- TRECHO PARA LEITURA -
- - -

Uma pausa para mais um copo d'água. Já é o terceiro da manhã em um hábito saudável de hidratação corporal e mental. Deixo as palavras escritas e corro os olhos pela rede social de imagens naquele frenesi diário de saber o que ocorre, embora elas nunca informem com tanto conteúdo assim. Uma frase me bate no coração: 
“O quanto você consegue se encarar sem sair correndo?”

As palavras escritas sempre foram meu guia e desabafo. Eram fáceis e saiam jorrando como se alguém me ditasse. Eu mesma, quem sabe. Meu eu trancado em algum lugar que explodia tal qual garrafas com cartas jogadas ao mar. Hoje não mais. Olho, vejo uma página em branco e não sai. Não faz mais sentido escrever. 
Nada mais faz sentido?

- - -

- EXTRATO DE DADOS -

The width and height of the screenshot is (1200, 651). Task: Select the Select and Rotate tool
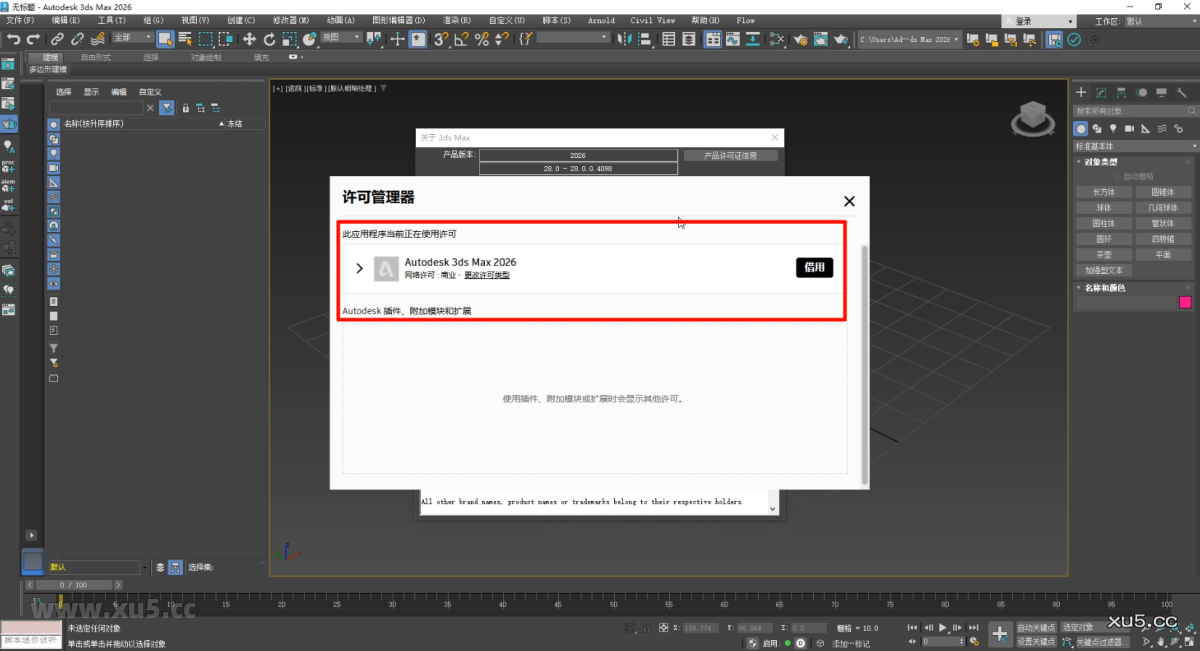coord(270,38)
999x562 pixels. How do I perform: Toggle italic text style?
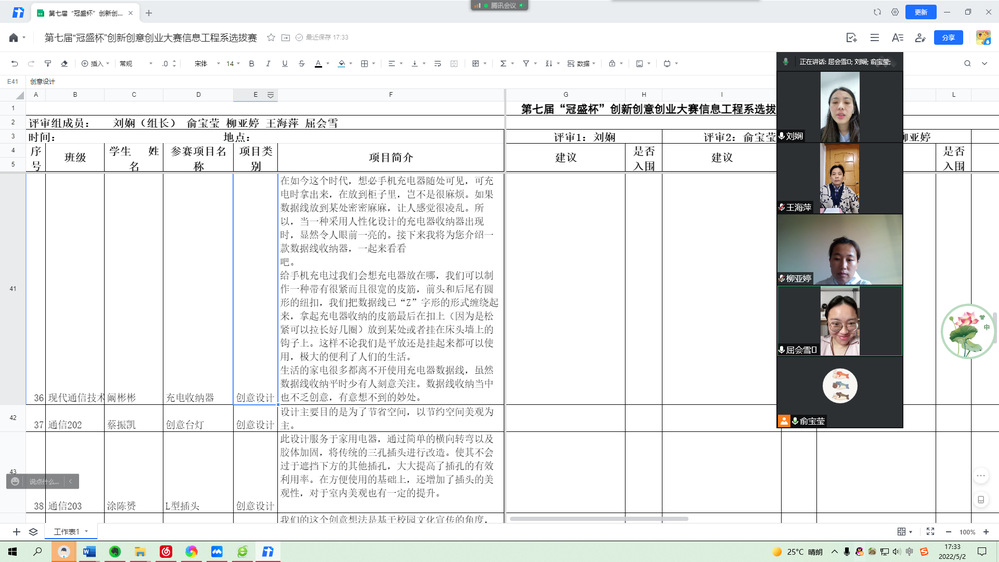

- - -

- ENUNCIADO -
Segundo o trecho para leitura, qual frase é vista na rede social de imagens?

- EXERCÍCIO RESOLVIDO -
“O quanto você consegue se encarar sem sair correndo?”